GIVEN INSTRUCTION
Scale the part that opens with the line containing "Task: Select the caption '1. O-ring'" and closes with the line containing "Action: click(x=313, y=277)". Write those rows out again with their requests, multiplying every x and y coordinate in the answers by 2.55 and rounding to whole numbers, with halves rounded up.

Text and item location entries
+===+

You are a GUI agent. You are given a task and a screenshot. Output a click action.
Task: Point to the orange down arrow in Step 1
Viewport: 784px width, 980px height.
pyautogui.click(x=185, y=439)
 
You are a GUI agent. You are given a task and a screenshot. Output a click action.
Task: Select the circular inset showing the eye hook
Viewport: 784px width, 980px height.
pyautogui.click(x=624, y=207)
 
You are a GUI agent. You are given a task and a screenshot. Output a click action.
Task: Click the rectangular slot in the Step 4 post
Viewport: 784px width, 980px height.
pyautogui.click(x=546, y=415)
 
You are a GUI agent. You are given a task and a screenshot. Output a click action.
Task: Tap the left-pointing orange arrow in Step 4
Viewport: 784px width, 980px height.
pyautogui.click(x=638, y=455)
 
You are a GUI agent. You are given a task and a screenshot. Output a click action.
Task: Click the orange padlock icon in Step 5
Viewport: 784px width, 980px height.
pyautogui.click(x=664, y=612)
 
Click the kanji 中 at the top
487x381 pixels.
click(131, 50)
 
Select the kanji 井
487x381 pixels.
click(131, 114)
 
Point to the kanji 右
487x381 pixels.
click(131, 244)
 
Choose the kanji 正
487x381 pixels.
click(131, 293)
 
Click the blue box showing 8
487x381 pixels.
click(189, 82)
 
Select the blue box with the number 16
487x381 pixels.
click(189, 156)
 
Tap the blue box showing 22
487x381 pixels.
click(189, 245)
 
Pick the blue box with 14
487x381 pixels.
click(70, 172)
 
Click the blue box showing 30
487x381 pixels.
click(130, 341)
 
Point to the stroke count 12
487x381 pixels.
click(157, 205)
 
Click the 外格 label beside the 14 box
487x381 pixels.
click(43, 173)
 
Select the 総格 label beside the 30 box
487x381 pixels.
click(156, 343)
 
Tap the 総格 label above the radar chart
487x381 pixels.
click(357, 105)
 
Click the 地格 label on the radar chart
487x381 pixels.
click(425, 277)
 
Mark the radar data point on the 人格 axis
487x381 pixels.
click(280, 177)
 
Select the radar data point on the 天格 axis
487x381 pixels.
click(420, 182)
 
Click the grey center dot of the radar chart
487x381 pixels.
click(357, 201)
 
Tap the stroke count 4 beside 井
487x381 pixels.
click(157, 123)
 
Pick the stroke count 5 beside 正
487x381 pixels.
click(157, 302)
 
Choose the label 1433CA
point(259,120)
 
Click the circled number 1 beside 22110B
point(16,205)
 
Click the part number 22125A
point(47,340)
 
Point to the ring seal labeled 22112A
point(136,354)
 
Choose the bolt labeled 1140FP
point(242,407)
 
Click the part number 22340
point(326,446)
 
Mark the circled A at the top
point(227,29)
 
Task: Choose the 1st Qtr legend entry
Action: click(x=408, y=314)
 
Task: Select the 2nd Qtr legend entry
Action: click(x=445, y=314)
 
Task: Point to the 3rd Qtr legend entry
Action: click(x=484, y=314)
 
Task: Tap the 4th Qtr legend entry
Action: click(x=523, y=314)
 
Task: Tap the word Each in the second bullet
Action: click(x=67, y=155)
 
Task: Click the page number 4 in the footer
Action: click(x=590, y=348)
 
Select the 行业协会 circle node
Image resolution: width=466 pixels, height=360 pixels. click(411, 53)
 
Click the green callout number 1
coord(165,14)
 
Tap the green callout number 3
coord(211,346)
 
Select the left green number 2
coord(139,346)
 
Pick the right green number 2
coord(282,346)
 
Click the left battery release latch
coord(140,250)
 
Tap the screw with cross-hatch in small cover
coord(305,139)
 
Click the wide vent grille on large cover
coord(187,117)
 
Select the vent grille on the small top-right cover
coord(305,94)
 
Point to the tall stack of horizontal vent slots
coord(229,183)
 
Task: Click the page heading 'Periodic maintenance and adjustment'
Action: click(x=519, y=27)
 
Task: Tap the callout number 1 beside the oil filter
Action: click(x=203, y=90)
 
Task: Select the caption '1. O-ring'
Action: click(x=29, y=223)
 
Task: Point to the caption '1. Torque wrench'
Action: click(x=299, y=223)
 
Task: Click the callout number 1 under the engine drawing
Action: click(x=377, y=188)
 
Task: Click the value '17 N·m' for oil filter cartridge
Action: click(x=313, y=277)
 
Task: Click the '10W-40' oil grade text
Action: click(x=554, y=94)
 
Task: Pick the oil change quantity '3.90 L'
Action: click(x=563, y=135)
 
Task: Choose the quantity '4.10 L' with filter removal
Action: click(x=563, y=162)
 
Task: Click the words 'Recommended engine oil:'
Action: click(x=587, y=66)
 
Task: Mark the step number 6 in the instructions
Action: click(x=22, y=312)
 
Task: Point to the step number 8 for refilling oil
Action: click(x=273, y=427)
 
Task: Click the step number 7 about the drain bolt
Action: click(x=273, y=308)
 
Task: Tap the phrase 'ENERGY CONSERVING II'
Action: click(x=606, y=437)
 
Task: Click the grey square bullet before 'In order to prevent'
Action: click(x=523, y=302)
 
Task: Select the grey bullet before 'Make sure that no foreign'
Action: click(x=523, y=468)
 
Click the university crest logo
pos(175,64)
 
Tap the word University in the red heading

+===+

ANSWER TO THIS PROBLEM
Task: Select the caption '1. O-ring'
Action: click(x=74, y=569)
 
Task: Point to the caption '1. Torque wrench'
Action: click(x=762, y=569)
 
Task: Click the callout number 1 under the engine drawing
Action: click(x=961, y=479)
 
Task: Click the value '17 N·m' for oil filter cartridge
Action: click(x=798, y=706)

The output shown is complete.